- **Material for this exercise**:
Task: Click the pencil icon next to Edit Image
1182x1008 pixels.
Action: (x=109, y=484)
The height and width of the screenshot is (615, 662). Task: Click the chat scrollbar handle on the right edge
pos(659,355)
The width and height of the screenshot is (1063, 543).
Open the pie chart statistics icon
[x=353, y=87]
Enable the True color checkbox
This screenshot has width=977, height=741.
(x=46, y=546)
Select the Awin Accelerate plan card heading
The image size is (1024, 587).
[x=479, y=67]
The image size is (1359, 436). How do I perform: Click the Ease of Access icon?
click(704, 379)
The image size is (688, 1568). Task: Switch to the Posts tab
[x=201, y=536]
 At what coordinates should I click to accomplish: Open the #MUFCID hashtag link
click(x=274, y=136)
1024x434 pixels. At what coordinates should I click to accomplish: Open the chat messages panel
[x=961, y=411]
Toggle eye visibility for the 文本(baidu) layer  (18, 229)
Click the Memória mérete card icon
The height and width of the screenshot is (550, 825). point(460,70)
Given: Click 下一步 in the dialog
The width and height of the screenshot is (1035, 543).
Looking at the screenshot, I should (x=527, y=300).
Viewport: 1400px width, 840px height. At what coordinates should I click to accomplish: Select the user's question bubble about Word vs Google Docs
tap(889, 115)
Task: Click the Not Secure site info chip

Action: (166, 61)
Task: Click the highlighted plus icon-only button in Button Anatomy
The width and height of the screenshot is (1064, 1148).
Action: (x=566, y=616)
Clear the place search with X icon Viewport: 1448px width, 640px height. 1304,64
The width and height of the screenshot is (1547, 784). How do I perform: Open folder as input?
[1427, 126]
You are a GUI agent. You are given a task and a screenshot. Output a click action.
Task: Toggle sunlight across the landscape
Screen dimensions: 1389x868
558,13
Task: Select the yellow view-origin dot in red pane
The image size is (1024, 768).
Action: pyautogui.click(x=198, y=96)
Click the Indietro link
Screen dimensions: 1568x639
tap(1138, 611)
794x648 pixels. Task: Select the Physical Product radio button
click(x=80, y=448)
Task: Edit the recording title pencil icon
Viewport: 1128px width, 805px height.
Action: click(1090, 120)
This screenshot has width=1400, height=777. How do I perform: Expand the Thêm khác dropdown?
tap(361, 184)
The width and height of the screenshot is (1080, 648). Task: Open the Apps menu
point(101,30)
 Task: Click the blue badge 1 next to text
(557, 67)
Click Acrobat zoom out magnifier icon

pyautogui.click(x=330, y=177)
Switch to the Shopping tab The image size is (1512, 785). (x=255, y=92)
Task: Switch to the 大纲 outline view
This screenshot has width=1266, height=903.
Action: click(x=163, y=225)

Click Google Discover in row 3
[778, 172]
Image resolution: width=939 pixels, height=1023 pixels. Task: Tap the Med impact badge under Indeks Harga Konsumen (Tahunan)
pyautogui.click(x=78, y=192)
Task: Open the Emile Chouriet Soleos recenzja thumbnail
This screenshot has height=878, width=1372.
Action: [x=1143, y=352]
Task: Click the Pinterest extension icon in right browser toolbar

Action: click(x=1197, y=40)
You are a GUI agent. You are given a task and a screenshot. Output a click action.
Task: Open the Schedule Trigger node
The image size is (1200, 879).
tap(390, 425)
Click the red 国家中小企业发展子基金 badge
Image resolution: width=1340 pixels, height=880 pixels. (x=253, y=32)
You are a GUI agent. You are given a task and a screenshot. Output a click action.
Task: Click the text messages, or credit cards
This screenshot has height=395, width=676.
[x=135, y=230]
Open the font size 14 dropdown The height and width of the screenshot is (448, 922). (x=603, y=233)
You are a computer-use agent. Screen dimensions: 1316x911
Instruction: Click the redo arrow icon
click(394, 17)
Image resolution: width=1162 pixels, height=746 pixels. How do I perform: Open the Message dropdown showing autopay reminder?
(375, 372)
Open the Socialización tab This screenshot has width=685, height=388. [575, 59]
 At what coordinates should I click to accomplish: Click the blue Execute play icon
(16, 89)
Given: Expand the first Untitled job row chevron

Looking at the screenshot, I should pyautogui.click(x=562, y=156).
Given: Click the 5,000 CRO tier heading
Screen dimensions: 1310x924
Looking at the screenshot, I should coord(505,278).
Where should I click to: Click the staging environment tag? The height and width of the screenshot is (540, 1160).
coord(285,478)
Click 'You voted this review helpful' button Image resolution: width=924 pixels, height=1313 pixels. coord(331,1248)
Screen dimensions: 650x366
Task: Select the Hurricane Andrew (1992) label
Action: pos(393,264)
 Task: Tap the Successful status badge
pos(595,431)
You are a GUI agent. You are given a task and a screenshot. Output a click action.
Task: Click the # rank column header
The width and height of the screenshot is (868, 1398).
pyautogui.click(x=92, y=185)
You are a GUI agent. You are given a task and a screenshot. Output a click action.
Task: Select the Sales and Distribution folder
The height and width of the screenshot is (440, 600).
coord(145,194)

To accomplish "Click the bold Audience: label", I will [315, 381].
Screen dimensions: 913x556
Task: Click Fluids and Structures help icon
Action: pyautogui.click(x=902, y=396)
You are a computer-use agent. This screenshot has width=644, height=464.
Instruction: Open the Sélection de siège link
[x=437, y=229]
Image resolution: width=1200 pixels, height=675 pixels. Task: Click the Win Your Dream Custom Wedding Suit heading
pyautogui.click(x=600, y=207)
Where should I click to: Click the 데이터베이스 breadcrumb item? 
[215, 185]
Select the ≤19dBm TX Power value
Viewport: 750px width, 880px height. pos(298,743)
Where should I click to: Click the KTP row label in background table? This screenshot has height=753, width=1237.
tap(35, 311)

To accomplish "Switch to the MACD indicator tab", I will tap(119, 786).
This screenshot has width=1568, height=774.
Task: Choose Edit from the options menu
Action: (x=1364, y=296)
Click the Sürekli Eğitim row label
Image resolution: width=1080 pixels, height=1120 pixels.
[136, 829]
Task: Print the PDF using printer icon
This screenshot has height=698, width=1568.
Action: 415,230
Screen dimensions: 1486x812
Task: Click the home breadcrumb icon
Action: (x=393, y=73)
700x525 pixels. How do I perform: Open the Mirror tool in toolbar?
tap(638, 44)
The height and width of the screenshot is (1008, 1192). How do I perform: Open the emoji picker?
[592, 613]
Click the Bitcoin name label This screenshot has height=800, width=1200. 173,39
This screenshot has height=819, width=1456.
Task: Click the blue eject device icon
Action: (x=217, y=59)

- **Problem details**:
Copy out every line in the listing where the word "computer" appears.

- **Your solution**:
You are a computer-use agent. Screen dimensions: 1316x911
You are a computer-use agent. This screenshot has width=644, height=464.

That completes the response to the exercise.